WRITTEN EXERCISE: Extract the data starting at the line that contains "This screenshot has" and ending with the line that contains "pyautogui.click(x=338, y=513)", reproducing each line exactly and including both boundary lines. Leave the pictures out of your answer.

** Begin DATA LISTING **

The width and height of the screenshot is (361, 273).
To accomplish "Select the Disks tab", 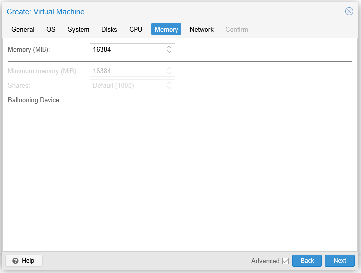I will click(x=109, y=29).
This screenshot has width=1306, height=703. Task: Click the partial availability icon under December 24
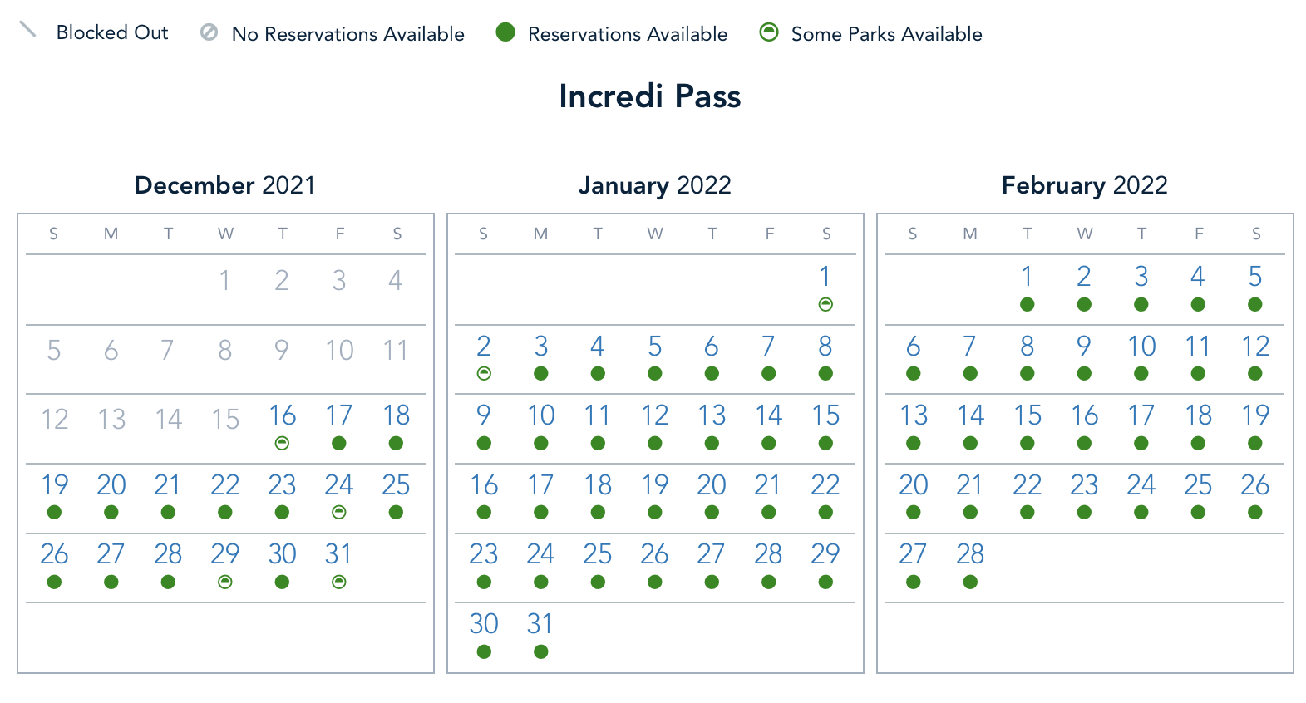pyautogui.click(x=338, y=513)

** End DATA LISTING **
** Begin DATA LISTING **

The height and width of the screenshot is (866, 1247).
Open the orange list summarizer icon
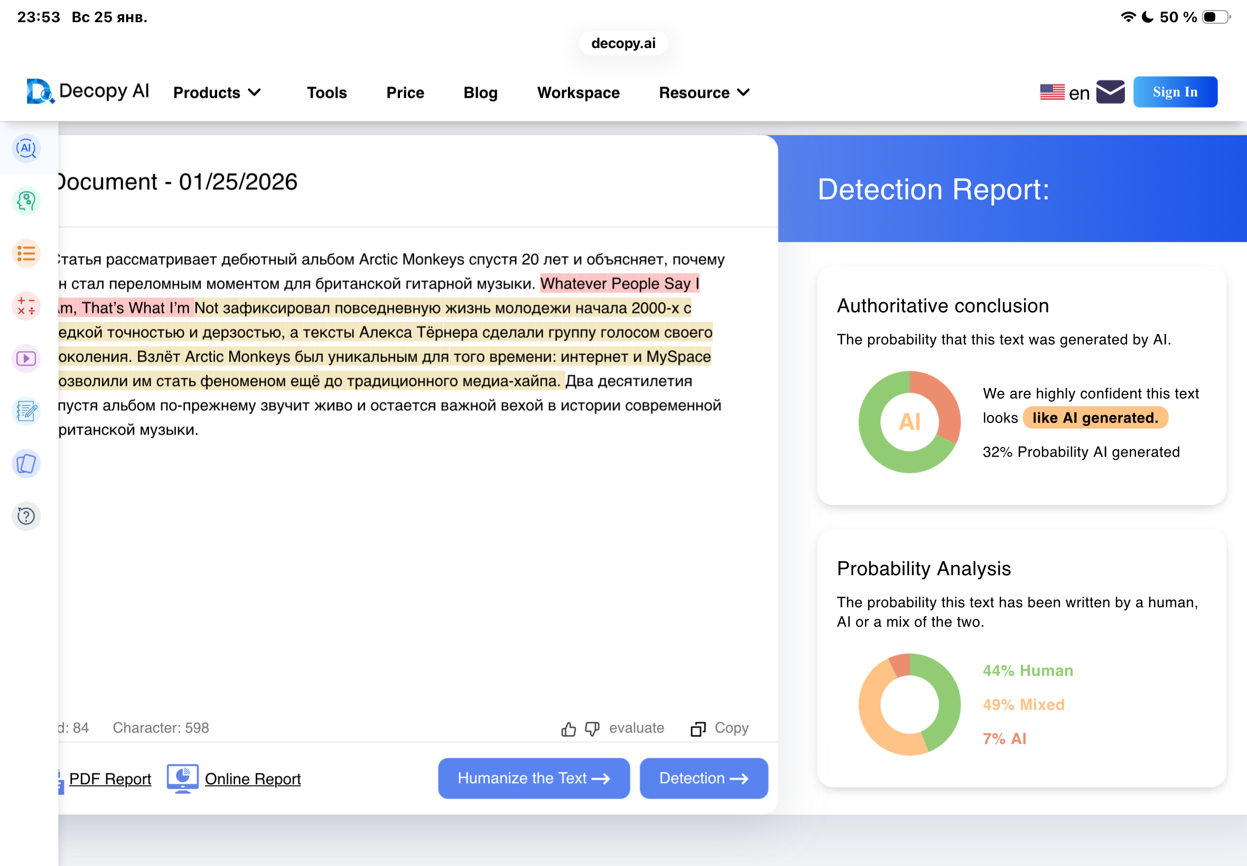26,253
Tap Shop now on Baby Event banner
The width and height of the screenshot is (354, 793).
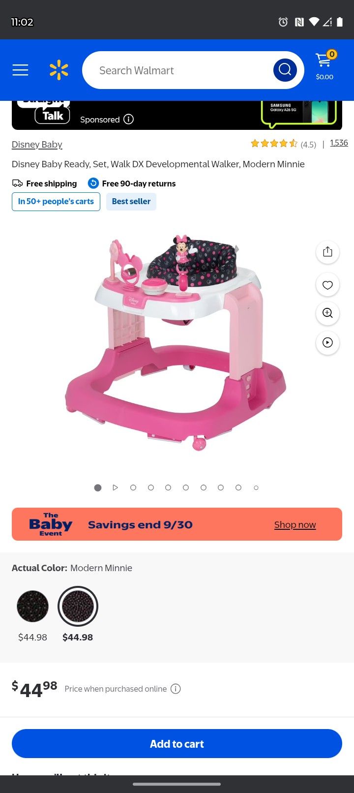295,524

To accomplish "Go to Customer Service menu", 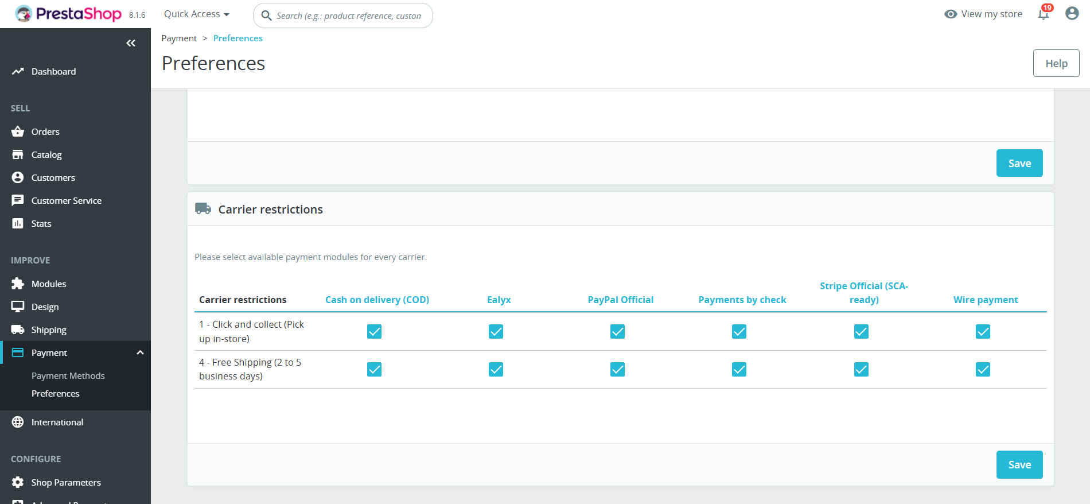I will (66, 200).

** End DATA LISTING **

EXERCISE SOLUTION:
This screenshot has width=1306, height=703. Task: Click the partial availability icon under December 24
pyautogui.click(x=338, y=513)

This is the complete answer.